The chain also sells 30-sheet packets of 김 gim/kim (sheets of roasted, dried seaweed), which has become a popular children's snack in the States, especially in California. The grocer even got a bit experimental by offering dried kimchi.
However, I believe that Trader Joe’s Authentically Korean Seaweed Salad with Spicy Dressing is probably the chain's boldest step into Korean cuisine.
Upon opening the package, you will find five different kinds of dried seaweed. After rehydrating for at least 10 minutes, the marine mix is bathed in the enclosed sauce, which is based on 고추장 gochujang (spicy red pepper paste). There is a lot of dressing in the package, so you don't have to use the entire package.
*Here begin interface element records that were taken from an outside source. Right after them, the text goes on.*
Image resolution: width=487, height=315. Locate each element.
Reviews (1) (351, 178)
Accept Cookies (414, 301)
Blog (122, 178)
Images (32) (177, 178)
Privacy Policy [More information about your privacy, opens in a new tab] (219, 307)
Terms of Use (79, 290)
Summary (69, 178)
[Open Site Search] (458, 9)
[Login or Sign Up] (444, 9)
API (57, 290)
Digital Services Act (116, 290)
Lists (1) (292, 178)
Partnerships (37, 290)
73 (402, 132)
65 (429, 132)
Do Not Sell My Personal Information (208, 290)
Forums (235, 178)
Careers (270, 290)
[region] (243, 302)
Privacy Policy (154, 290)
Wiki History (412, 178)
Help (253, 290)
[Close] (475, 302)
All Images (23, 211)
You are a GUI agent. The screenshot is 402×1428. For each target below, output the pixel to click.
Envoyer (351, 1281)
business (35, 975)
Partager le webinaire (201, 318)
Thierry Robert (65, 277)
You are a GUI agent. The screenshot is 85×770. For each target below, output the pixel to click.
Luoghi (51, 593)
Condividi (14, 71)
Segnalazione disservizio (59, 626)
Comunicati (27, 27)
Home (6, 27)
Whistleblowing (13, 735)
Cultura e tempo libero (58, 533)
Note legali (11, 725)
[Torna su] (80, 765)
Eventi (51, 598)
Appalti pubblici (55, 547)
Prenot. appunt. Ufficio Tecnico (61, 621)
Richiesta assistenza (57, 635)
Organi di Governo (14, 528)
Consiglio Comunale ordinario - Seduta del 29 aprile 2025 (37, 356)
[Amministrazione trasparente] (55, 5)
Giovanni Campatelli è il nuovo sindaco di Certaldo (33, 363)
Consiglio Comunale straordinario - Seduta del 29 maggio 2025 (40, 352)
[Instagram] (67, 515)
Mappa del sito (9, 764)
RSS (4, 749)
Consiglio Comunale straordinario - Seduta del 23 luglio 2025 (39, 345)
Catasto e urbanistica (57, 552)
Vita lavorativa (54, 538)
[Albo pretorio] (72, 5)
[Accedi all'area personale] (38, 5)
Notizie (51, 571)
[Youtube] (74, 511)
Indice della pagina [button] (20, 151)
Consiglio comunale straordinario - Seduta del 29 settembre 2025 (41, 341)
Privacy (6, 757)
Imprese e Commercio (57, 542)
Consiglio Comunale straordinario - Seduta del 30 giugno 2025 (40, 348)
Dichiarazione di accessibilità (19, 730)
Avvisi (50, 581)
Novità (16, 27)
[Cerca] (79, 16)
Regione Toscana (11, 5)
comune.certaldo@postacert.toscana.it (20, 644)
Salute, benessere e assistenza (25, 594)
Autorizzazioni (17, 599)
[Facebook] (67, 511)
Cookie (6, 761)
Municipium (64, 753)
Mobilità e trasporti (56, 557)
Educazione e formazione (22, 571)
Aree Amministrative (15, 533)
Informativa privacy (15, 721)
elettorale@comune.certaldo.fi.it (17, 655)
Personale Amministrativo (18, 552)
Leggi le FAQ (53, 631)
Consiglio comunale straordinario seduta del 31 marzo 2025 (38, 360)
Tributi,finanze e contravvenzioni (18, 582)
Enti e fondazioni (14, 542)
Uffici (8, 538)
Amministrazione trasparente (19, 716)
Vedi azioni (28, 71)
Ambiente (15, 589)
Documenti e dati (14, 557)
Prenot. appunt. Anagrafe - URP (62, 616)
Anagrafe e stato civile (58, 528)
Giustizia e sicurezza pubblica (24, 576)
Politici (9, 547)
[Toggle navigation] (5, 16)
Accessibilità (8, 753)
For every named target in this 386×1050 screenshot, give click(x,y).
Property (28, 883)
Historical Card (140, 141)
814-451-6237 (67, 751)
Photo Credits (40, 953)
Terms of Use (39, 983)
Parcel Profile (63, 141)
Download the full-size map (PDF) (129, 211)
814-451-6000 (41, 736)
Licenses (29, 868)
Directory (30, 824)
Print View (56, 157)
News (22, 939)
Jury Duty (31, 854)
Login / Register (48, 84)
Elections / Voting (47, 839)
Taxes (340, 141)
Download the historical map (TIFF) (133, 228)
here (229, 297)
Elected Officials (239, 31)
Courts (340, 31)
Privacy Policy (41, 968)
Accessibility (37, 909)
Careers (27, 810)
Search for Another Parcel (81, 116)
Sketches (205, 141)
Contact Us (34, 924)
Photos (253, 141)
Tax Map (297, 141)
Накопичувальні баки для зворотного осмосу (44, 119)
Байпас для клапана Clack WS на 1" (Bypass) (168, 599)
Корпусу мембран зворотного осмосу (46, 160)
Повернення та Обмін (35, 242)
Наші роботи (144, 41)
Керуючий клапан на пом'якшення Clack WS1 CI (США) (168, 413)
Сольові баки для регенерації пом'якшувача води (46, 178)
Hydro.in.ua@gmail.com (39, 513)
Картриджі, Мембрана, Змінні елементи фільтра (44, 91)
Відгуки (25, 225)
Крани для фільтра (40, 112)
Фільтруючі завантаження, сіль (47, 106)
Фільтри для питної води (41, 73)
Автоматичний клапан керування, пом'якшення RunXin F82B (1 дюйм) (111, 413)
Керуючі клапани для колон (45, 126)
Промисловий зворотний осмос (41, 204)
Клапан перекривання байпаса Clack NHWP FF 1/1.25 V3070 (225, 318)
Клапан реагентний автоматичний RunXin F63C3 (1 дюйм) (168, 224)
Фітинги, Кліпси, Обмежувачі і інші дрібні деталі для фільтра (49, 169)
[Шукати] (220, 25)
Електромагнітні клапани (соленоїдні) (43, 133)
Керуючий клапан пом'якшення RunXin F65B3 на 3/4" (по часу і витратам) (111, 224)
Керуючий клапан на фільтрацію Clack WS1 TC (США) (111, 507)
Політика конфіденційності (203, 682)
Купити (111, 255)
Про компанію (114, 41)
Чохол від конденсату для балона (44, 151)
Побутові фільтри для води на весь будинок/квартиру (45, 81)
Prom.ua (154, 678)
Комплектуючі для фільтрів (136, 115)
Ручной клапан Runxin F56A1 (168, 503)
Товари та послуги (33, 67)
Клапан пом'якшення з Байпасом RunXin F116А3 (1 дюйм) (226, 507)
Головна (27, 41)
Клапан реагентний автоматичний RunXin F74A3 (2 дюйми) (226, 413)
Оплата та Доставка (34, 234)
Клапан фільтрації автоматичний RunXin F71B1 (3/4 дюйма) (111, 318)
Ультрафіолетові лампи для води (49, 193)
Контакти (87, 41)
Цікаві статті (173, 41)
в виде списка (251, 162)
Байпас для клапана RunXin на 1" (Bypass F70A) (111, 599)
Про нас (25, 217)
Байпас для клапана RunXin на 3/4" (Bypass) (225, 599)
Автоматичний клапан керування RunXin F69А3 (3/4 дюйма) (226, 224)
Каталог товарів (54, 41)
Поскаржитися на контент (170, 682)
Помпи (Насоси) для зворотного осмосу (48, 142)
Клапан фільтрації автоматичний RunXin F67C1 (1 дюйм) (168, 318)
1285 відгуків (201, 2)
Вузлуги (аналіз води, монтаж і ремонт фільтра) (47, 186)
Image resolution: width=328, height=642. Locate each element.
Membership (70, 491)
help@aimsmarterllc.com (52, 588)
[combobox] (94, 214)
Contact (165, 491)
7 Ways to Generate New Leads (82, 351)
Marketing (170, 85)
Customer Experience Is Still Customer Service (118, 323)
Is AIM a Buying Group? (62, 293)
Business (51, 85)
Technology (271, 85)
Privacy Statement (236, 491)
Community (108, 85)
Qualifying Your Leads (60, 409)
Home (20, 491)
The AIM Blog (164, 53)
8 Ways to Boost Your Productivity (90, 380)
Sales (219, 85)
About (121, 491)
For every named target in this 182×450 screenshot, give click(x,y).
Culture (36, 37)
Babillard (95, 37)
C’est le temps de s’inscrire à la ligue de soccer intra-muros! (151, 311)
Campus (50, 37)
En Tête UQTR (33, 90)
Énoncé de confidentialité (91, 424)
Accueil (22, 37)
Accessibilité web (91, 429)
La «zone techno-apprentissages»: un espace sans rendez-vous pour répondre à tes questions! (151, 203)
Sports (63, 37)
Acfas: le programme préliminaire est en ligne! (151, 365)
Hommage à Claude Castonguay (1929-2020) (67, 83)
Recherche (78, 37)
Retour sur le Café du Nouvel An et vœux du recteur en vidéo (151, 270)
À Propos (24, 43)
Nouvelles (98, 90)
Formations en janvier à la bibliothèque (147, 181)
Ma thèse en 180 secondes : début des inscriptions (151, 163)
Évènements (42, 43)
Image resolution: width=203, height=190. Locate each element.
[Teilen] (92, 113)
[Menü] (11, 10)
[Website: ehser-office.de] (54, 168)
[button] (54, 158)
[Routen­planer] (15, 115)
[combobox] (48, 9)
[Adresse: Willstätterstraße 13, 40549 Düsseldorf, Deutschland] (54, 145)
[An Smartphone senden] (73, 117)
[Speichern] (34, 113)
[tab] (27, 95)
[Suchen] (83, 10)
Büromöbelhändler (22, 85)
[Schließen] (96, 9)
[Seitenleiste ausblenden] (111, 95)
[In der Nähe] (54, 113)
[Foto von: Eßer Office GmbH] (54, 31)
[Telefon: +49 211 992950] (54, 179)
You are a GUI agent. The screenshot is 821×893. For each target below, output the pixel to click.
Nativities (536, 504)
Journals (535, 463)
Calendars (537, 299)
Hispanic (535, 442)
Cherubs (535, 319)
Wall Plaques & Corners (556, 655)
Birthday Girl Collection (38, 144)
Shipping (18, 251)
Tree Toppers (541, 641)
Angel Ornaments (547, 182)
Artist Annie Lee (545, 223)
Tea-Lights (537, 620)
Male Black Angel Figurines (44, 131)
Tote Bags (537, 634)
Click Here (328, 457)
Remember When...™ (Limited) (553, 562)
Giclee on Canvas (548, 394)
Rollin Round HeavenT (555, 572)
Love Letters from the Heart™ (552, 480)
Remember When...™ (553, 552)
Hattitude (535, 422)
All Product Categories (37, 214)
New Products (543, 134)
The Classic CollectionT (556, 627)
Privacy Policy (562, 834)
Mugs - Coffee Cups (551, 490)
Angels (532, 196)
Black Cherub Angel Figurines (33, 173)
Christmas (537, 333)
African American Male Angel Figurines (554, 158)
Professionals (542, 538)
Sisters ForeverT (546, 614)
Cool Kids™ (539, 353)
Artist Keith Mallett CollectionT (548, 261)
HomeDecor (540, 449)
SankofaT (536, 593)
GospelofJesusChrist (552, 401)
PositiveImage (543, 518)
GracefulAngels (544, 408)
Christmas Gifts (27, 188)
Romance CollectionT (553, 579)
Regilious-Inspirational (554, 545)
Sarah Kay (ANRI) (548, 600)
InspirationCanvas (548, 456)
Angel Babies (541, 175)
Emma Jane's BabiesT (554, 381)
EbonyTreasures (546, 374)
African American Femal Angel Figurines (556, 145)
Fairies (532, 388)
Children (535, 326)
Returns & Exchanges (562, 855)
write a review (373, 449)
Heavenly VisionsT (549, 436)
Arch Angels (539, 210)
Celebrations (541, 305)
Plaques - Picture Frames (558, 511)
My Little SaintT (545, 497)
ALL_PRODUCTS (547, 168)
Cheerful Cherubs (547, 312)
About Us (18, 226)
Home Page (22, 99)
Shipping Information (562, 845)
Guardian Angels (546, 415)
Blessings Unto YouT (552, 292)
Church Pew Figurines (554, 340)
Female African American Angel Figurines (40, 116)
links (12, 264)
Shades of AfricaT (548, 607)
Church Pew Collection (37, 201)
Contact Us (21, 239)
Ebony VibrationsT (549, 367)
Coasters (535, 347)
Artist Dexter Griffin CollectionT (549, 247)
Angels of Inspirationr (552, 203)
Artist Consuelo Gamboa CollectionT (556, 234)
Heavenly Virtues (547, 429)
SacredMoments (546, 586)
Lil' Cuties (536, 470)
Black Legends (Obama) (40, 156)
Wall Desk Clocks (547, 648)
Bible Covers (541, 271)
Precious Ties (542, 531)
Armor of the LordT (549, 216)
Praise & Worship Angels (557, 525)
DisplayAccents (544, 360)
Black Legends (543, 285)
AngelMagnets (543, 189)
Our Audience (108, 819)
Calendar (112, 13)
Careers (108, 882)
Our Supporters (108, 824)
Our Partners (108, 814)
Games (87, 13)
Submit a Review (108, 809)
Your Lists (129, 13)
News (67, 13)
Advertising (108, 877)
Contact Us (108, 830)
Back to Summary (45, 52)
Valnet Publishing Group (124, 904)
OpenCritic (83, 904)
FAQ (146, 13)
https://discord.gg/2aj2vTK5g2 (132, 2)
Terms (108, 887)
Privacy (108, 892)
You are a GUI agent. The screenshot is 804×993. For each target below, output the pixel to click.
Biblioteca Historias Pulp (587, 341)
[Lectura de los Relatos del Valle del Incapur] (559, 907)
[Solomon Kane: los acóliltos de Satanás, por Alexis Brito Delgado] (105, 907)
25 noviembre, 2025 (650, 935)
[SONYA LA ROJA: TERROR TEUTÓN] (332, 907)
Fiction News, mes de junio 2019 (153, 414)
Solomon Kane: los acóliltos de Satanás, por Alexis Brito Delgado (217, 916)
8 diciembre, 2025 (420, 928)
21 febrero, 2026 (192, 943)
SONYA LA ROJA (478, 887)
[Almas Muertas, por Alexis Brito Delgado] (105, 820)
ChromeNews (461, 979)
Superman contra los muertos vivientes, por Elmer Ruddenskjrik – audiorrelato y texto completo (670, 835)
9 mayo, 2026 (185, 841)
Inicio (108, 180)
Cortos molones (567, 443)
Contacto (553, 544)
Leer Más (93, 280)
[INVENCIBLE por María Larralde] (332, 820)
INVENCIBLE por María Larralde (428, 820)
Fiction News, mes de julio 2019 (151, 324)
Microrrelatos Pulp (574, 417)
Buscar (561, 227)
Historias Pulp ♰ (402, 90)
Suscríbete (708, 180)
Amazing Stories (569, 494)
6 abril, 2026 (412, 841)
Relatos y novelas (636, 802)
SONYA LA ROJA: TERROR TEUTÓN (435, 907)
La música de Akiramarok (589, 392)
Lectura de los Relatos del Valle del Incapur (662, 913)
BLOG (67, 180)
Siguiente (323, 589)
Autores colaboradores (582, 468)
Just use enough for your own taste.
I got some childish glee out of the fact that the white agar-agar "sticks" turned a bright orange after I smothered them in the spicy Korean sauce packet.
If you end up enjoying the seaweed but not the salad dressing, consider these seaweed salad dressing options.
I enjoyed the different colors and textures of the various seaweeds in the bowl. I also enjoyed the spicy kick of the dressing. But I have to admit that this is not the kind of Korean seaweed salad most are accustomed to eating at Korean restaurants. Some might doubt that product is Korean, but the package says, "Made in Korea."
The salad mix is vegan, which means no shrimp paste (or other fish based ingredients) will be lurking in your Trader Joe's Korean seaweed salad.